Stored data =>

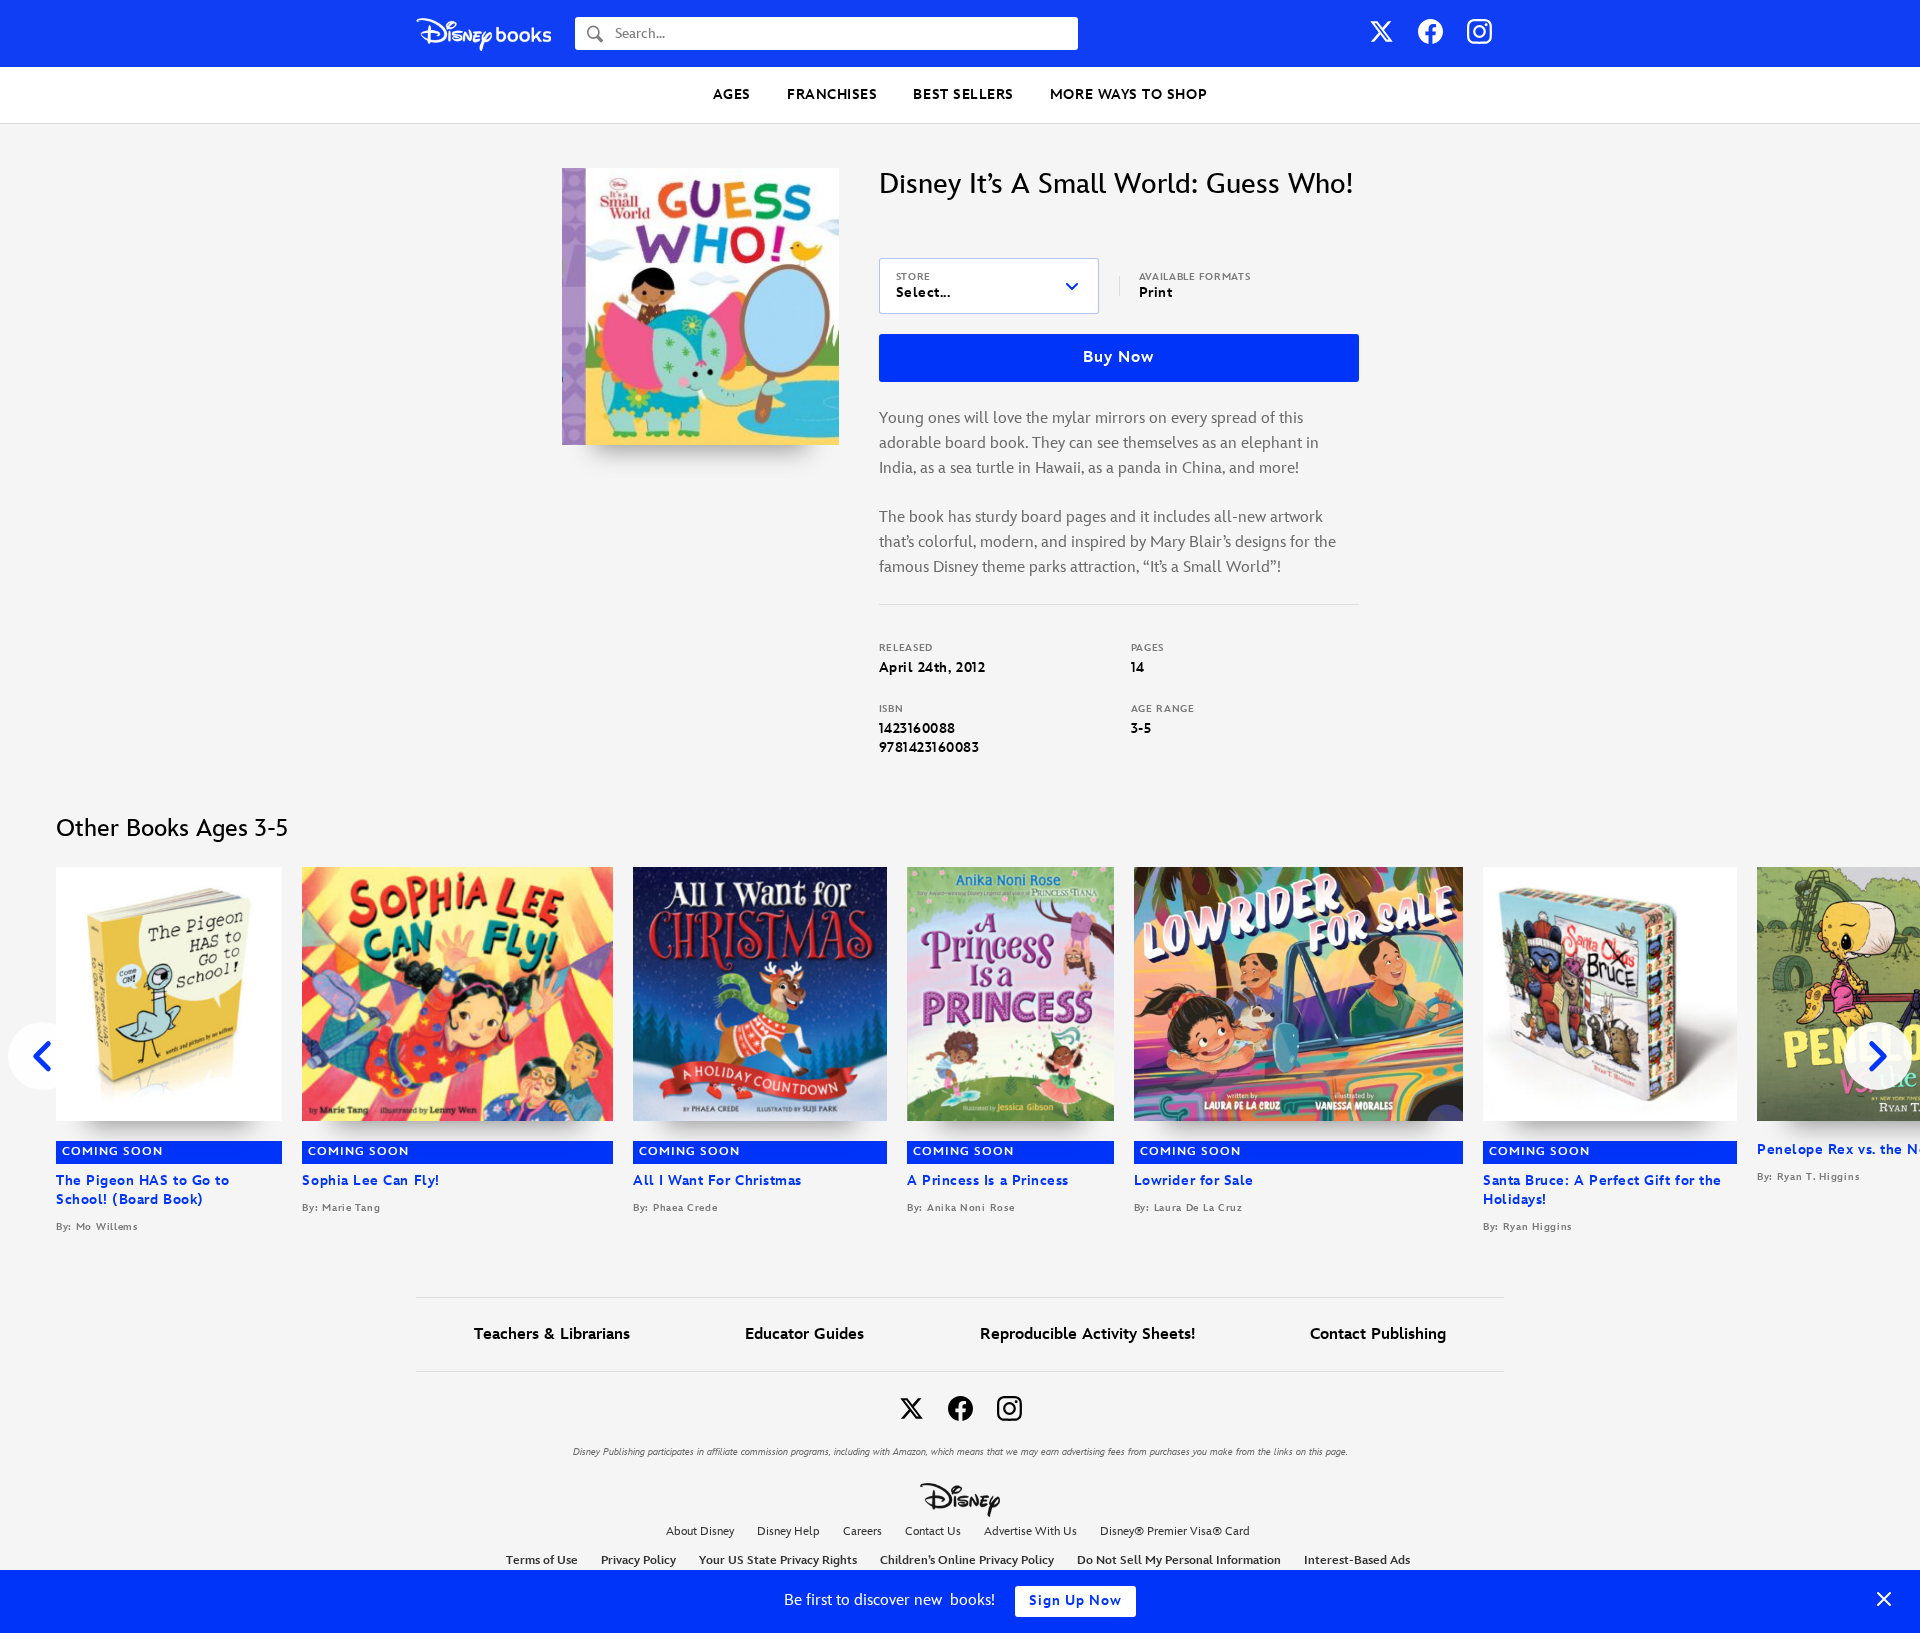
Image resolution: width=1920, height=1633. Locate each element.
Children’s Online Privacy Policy (967, 1560)
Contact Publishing (1378, 1334)
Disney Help (788, 1531)
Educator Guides (804, 1334)
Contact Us (933, 1531)
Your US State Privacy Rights (778, 1560)
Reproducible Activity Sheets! (1087, 1334)
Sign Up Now (1075, 1600)
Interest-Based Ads (1357, 1560)
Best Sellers (963, 94)
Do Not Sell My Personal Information (1179, 1561)
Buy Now (1118, 357)
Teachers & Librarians (552, 1334)
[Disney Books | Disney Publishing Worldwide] (483, 33)
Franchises (832, 94)
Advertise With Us (1030, 1531)
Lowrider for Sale (1194, 1180)
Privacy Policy (638, 1560)
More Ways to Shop (1128, 94)
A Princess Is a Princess (988, 1180)
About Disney (700, 1531)
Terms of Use (542, 1560)
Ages (732, 94)
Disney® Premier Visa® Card (1175, 1531)
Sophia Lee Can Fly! (370, 1180)
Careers (862, 1531)
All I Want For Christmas (717, 1180)
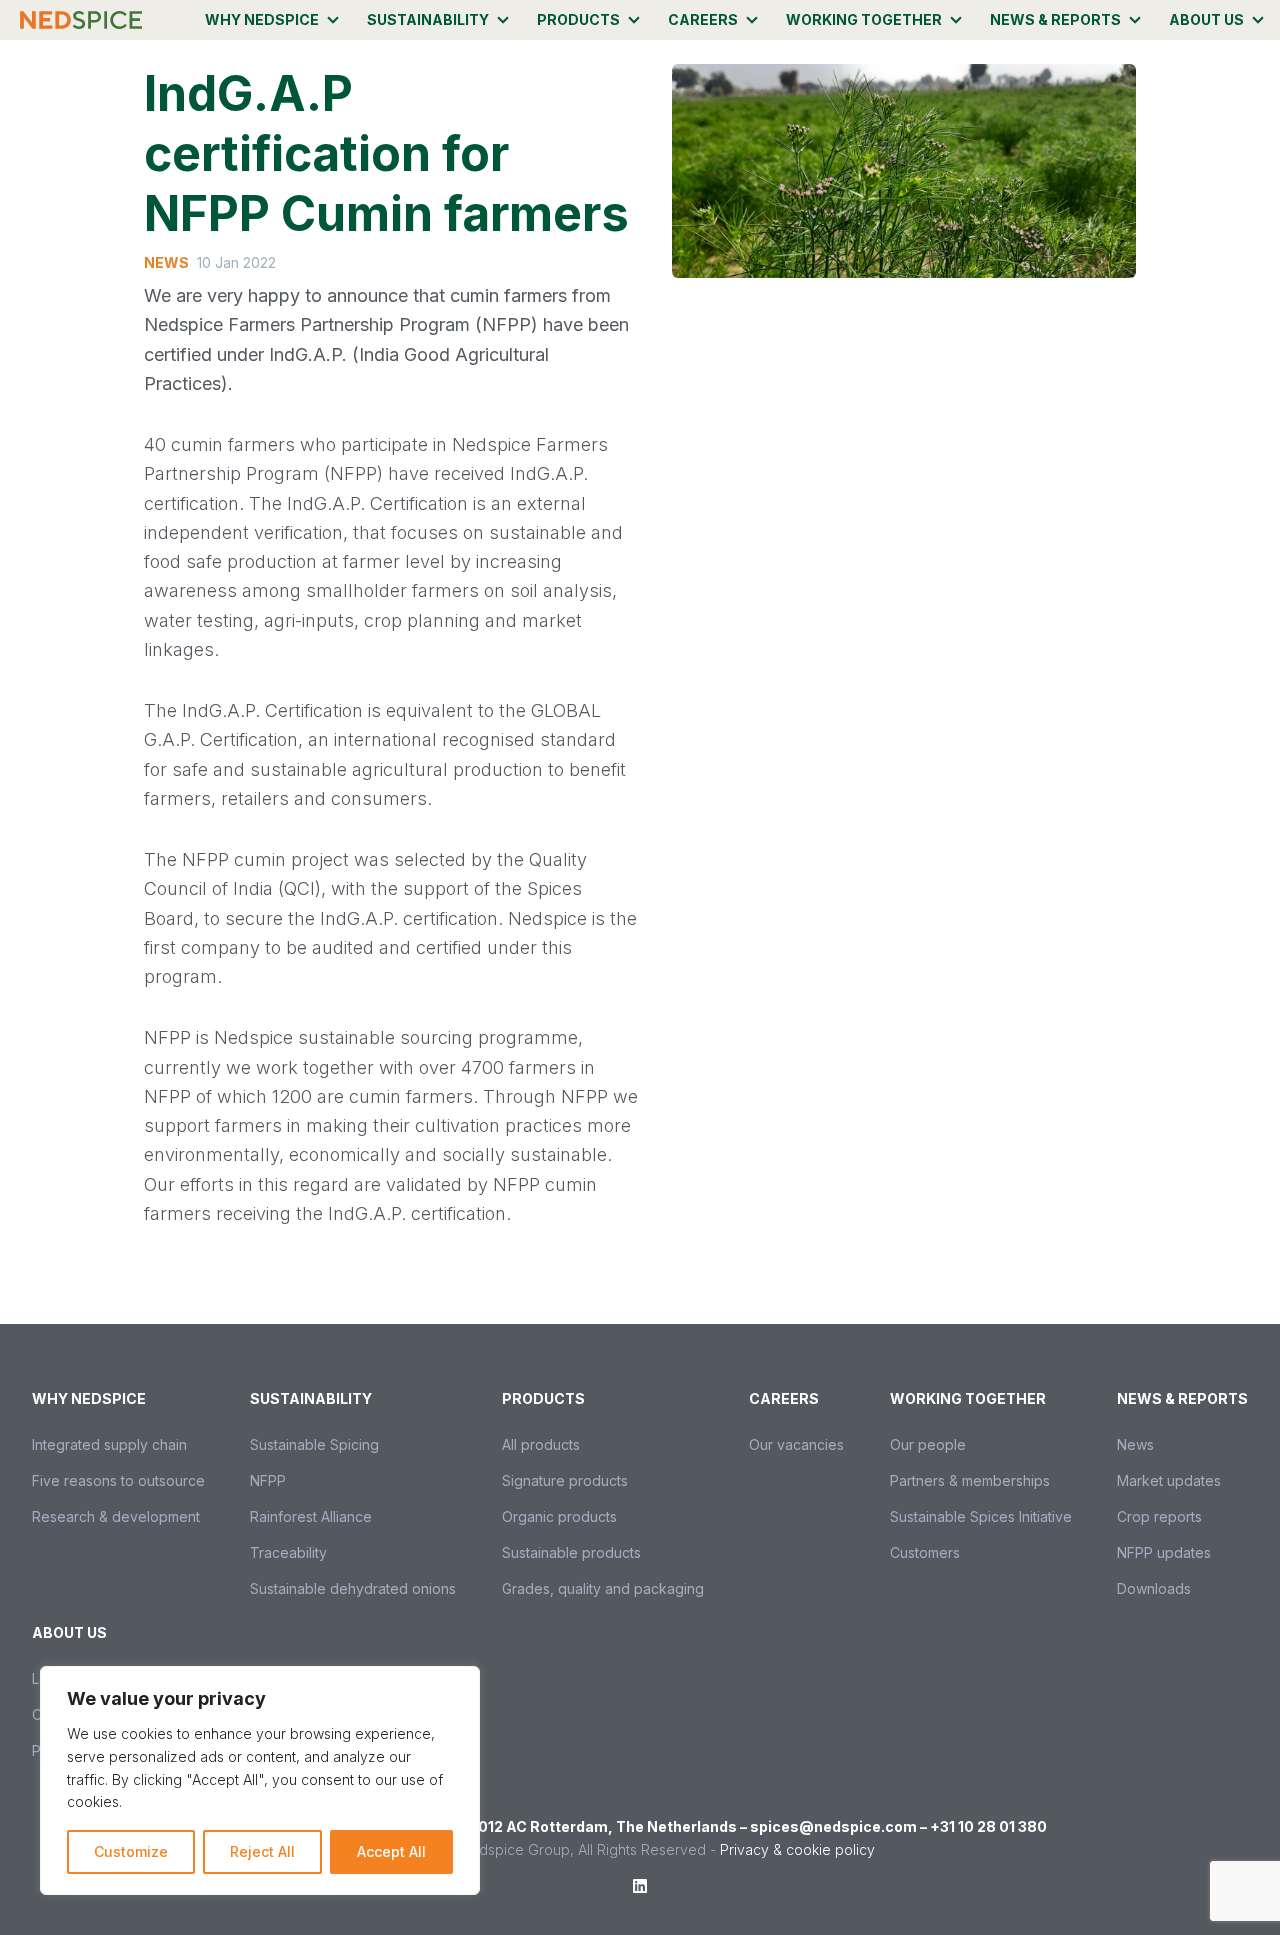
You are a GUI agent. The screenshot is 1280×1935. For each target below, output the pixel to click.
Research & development (116, 1516)
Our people (928, 1444)
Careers (703, 19)
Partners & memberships (970, 1480)
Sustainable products (571, 1552)
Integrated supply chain (109, 1444)
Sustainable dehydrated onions (353, 1588)
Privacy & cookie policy (797, 1849)
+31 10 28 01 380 (988, 1826)
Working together (864, 19)
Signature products (565, 1480)
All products (541, 1444)
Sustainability (428, 19)
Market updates (1169, 1480)
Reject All (262, 1851)
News (1135, 1444)
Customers (925, 1552)
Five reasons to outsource (118, 1480)
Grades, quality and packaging (603, 1588)
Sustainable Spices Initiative (981, 1516)
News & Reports (1055, 19)
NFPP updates (1164, 1552)
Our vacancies (796, 1444)
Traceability (288, 1552)
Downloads (1154, 1588)
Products (578, 19)
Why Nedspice (262, 19)
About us (1206, 19)
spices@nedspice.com (833, 1826)
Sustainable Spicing (314, 1444)
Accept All (391, 1851)
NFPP (268, 1480)
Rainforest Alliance (311, 1516)
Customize (131, 1851)
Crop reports (1159, 1516)
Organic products (559, 1516)
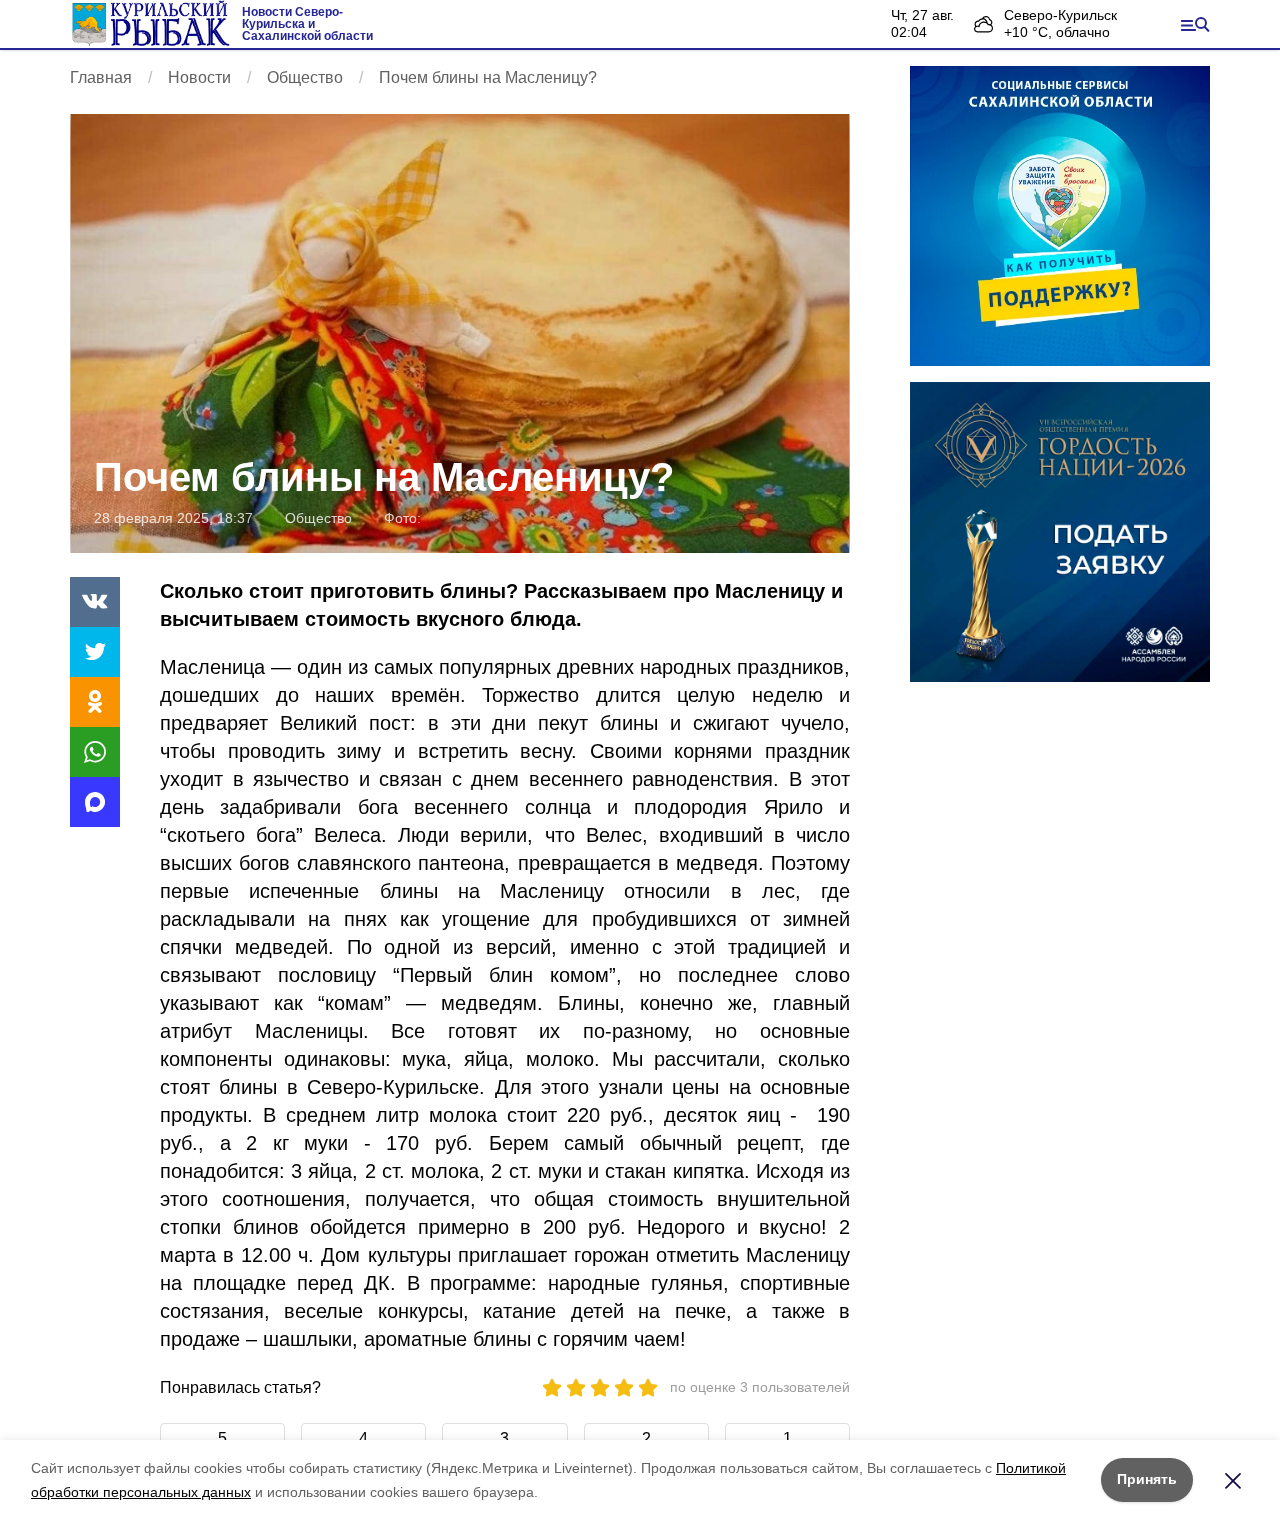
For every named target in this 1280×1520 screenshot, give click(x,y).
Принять (1147, 1479)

EXERCISE AIM => For this answer, return word for word the lines from the first line of the records through the line containing "Ages (732, 94)". Omit the pictures.

RESULT OF THIS EXERCISE =>
Image resolution: width=1920, height=1633. Locate each element.
Children’s Online Privacy Policy (967, 1560)
Contact Publishing (1378, 1334)
Disney Help (788, 1531)
Educator Guides (804, 1334)
Contact Us (933, 1531)
Your US State Privacy Rights (778, 1560)
Reproducible Activity Sheets! (1087, 1334)
Sign Up Now (1075, 1600)
Interest-Based Ads (1357, 1560)
Best Sellers (963, 94)
Do Not Sell My Personal Information (1179, 1561)
Buy Now (1118, 357)
Teachers & Librarians (552, 1334)
[Disney Books | Disney Publishing Worldwide] (483, 33)
Franchises (832, 94)
Advertise With Us (1030, 1531)
Lowrider for Sale (1194, 1180)
Privacy Policy (638, 1560)
More Ways to Shop (1128, 94)
A Princess Is a Princess (988, 1180)
About Disney (700, 1531)
Terms of Use (542, 1560)
Ages (732, 94)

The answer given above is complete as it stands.